**Goal:** Copy out the rows below without a single change.

**Item-finding records:**
------------------------------

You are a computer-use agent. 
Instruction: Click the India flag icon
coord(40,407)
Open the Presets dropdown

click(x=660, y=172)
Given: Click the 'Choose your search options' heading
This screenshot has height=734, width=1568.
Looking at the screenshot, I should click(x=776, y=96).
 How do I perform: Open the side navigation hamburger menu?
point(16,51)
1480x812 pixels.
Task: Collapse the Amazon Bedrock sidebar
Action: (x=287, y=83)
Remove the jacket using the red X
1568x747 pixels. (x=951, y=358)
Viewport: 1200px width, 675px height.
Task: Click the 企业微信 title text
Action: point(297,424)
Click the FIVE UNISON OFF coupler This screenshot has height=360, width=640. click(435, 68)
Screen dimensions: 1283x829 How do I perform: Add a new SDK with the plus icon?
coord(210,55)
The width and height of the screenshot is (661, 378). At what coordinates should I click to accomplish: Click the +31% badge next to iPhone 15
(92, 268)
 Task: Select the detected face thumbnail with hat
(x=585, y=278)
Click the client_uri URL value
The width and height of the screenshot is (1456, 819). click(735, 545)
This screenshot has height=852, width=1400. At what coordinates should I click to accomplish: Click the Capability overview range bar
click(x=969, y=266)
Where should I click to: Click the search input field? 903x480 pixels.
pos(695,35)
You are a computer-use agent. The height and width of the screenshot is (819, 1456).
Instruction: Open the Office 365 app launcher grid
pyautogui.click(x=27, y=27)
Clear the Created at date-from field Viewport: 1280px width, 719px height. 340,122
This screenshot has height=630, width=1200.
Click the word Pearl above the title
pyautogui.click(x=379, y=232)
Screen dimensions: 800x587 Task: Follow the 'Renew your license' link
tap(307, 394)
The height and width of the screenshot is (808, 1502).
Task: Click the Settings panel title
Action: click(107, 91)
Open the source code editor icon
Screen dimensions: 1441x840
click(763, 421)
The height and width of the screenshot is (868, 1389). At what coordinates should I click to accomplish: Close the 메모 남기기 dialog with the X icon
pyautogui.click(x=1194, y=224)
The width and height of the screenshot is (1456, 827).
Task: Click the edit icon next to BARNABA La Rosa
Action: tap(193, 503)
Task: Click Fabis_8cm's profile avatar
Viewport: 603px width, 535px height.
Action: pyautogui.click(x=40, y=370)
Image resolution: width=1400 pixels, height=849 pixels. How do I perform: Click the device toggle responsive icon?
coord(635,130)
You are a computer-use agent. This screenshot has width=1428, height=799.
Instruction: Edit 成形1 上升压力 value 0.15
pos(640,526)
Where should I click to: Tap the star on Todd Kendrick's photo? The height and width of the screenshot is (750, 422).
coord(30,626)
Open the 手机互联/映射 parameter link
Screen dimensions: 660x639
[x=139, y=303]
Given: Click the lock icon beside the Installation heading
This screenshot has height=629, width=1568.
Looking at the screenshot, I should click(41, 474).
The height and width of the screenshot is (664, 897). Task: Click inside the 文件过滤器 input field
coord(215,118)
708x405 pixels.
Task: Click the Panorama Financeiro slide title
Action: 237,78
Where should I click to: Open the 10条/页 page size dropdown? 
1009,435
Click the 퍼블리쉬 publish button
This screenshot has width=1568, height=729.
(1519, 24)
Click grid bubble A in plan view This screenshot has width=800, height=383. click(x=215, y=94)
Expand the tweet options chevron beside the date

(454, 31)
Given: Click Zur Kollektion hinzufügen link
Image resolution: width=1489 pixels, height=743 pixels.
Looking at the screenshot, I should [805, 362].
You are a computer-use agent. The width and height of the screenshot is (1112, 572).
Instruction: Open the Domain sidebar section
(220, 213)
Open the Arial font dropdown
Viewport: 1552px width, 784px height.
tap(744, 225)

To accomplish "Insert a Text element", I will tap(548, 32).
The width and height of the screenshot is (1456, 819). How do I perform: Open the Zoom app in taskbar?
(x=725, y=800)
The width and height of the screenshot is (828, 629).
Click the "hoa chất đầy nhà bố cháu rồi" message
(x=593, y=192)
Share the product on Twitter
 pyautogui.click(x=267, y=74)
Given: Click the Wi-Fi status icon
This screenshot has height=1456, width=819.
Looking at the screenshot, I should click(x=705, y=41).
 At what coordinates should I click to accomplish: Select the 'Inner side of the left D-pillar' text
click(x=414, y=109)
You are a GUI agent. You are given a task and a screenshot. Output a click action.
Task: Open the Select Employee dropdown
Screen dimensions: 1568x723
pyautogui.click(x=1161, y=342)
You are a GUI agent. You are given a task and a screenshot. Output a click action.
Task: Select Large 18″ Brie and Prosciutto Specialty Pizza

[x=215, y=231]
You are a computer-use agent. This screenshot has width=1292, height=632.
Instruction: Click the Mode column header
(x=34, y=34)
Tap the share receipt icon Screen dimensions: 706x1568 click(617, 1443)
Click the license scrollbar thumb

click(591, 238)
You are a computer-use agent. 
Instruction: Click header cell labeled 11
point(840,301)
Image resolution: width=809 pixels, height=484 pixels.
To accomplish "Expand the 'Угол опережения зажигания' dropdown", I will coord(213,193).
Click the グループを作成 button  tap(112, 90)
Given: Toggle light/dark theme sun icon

------------------------------

**Result of this exercise:**
You are a computer-use agent. 
Instruction: Click the India flag icon
coord(40,407)
Open the Presets dropdown

click(x=660, y=172)
Given: Click the 'Choose your search options' heading
This screenshot has height=734, width=1568.
Looking at the screenshot, I should click(x=776, y=96).
 How do I perform: Open the side navigation hamburger menu?
point(16,51)
1480x812 pixels.
Task: Collapse the Amazon Bedrock sidebar
Action: (x=287, y=83)
Remove the jacket using the red X
1568x747 pixels. (x=951, y=358)
Viewport: 1200px width, 675px height.
Task: Click the 企业微信 title text
Action: point(297,424)
Click the FIVE UNISON OFF coupler This screenshot has height=360, width=640. click(435, 68)
Screen dimensions: 1283x829 How do I perform: Add a new SDK with the plus icon?
coord(210,55)
The width and height of the screenshot is (661, 378). At what coordinates should I click to accomplish: Click the +31% badge next to iPhone 15
(92, 268)
 Task: Select the detected face thumbnail with hat
(x=585, y=278)
Click the client_uri URL value
The width and height of the screenshot is (1456, 819). click(735, 545)
This screenshot has height=852, width=1400. At what coordinates should I click to accomplish: Click the Capability overview range bar
click(x=969, y=266)
Where should I click to: Click the search input field? 903x480 pixels.
pos(695,35)
You are a computer-use agent. The height and width of the screenshot is (819, 1456).
Instruction: Open the Office 365 app launcher grid
pyautogui.click(x=27, y=27)
Clear the Created at date-from field Viewport: 1280px width, 719px height. 340,122
This screenshot has height=630, width=1200.
Click the word Pearl above the title
pyautogui.click(x=379, y=232)
Screen dimensions: 800x587 Task: Follow the 'Renew your license' link
tap(307, 394)
The height and width of the screenshot is (808, 1502).
Task: Click the Settings panel title
Action: click(107, 91)
Open the source code editor icon
Screen dimensions: 1441x840
click(763, 421)
The height and width of the screenshot is (868, 1389). At what coordinates should I click to accomplish: Close the 메모 남기기 dialog with the X icon
pyautogui.click(x=1194, y=224)
The width and height of the screenshot is (1456, 827).
Task: Click the edit icon next to BARNABA La Rosa
Action: tap(193, 503)
Task: Click Fabis_8cm's profile avatar
Viewport: 603px width, 535px height.
Action: pyautogui.click(x=40, y=370)
Image resolution: width=1400 pixels, height=849 pixels. How do I perform: Click the device toggle responsive icon?
coord(635,130)
You are a computer-use agent. This screenshot has width=1428, height=799.
Instruction: Edit 成形1 上升压力 value 0.15
pos(640,526)
Where should I click to: Tap the star on Todd Kendrick's photo? The height and width of the screenshot is (750, 422).
coord(30,626)
Open the 手机互联/映射 parameter link
Screen dimensions: 660x639
[x=139, y=303]
Given: Click the lock icon beside the Installation heading
This screenshot has height=629, width=1568.
Looking at the screenshot, I should click(41, 474).
The height and width of the screenshot is (664, 897). Task: Click inside the 文件过滤器 input field
coord(215,118)
708x405 pixels.
Task: Click the Panorama Financeiro slide title
Action: 237,78
Where should I click to: Open the 10条/页 page size dropdown? 
1009,435
Click the 퍼블리쉬 publish button
This screenshot has width=1568, height=729.
(1519, 24)
Click grid bubble A in plan view This screenshot has width=800, height=383. click(x=215, y=94)
Expand the tweet options chevron beside the date

(454, 31)
Given: Click Zur Kollektion hinzufügen link
Image resolution: width=1489 pixels, height=743 pixels.
Looking at the screenshot, I should [805, 362].
You are a computer-use agent. The width and height of the screenshot is (1112, 572).
Instruction: Open the Domain sidebar section
(220, 213)
Open the Arial font dropdown
Viewport: 1552px width, 784px height.
tap(744, 225)

To accomplish "Insert a Text element", I will tap(548, 32).
The width and height of the screenshot is (1456, 819). How do I perform: Open the Zoom app in taskbar?
(x=725, y=800)
The width and height of the screenshot is (828, 629).
Click the "hoa chất đầy nhà bố cháu rồi" message
(x=593, y=192)
Share the product on Twitter
 pyautogui.click(x=267, y=74)
Given: Click the Wi-Fi status icon
This screenshot has height=1456, width=819.
Looking at the screenshot, I should click(x=705, y=41).
 At what coordinates should I click to accomplish: Select the 'Inner side of the left D-pillar' text
click(x=414, y=109)
You are a GUI agent. You are given a task and a screenshot. Output a click action.
Task: Open the Select Employee dropdown
Screen dimensions: 1568x723
pyautogui.click(x=1161, y=342)
You are a GUI agent. You are given a task and a screenshot. Output a click action.
Task: Select Large 18″ Brie and Prosciutto Specialty Pizza

[x=215, y=231]
You are a computer-use agent. This screenshot has width=1292, height=632.
Instruction: Click the Mode column header
(x=34, y=34)
Tap the share receipt icon Screen dimensions: 706x1568 click(617, 1443)
Click the license scrollbar thumb

click(591, 238)
You are a computer-use agent. 
Instruction: Click header cell labeled 11
point(840,301)
Image resolution: width=809 pixels, height=484 pixels.
To accomplish "Expand the 'Угол опережения зажигания' dropdown", I will coord(213,193).
Click the グループを作成 button  tap(112, 90)
Given: Toggle light/dark theme sun icon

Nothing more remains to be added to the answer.